**Set exercise**
Recast the part of the lines that opens with the line containing "How do I perform: Navigate" and closes with the line containing "Action: point(559,169)" as a Markdown table with the columns No. and Entry, omitting any blank lines.

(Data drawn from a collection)
━━━━━━━━━━

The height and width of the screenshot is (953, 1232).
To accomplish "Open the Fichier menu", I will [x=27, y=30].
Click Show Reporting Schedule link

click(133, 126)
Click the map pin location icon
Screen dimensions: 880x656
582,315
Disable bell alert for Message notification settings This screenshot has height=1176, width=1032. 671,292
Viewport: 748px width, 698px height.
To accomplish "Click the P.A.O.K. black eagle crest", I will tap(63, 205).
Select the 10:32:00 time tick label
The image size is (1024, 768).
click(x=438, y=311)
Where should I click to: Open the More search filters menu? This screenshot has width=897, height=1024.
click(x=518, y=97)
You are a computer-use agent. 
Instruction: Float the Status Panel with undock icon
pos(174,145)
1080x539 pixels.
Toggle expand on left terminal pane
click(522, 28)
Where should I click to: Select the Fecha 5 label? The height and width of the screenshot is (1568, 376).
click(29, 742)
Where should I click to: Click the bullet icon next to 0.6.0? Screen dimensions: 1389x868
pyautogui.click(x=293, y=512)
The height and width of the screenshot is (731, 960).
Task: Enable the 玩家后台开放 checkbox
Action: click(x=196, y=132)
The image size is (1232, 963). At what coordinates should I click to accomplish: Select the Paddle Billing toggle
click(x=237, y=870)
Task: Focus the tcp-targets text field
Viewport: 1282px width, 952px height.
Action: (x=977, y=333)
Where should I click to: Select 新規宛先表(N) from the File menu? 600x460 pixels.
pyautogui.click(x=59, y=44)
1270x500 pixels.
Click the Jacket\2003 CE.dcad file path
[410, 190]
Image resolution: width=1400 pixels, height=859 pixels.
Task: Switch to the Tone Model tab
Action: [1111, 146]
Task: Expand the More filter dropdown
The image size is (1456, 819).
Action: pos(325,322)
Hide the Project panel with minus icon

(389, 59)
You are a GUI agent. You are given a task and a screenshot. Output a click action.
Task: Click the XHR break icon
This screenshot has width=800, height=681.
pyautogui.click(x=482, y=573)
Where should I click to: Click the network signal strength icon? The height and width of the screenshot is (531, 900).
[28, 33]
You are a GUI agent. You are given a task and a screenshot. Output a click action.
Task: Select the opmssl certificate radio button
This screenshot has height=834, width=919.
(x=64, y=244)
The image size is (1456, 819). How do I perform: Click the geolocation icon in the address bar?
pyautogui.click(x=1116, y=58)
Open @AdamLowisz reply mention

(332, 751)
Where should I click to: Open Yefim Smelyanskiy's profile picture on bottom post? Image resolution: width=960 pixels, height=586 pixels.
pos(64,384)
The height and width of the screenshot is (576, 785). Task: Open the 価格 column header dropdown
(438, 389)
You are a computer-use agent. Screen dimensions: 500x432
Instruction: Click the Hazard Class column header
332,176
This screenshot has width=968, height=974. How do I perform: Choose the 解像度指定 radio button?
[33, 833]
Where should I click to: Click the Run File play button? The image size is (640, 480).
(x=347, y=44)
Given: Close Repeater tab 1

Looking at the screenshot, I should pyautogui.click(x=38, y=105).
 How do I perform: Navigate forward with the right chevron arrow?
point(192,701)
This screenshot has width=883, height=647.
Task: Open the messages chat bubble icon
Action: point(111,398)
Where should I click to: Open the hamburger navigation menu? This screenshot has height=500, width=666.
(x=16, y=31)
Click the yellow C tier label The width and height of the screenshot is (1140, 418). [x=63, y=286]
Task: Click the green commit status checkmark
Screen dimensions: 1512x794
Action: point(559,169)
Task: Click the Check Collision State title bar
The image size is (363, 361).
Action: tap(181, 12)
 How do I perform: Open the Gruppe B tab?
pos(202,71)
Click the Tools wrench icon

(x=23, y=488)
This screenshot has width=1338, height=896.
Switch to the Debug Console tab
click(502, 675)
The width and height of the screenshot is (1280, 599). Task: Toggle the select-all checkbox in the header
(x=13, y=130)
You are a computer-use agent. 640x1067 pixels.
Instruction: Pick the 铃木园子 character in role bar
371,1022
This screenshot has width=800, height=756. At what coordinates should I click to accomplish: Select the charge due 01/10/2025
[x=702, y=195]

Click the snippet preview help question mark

━━━━━━━━━━

**Reply to the exercise**
| No. | Entry |
|---|---|
| 1 |  How do I perform: Navigate forward with the right chevron arrow? |
| 2 | point(192,701) |
| 3 | This screenshot has width=883, height=647. |
| 4 | Task: Open the messages chat bubble icon |
| 5 | Action: point(111,398) |
| 6 | Where should I click to: Open the hamburger navigation menu? This screenshot has height=500, width=666. |
| 7 | (x=16, y=31) |
| 8 | Click the yellow C tier label The width and height of the screenshot is (1140, 418). [x=63, y=286] |
| 9 | Task: Click the green commit status checkmark |
| 10 | Screen dimensions: 1512x794 |
| 11 | Action: point(559,169) |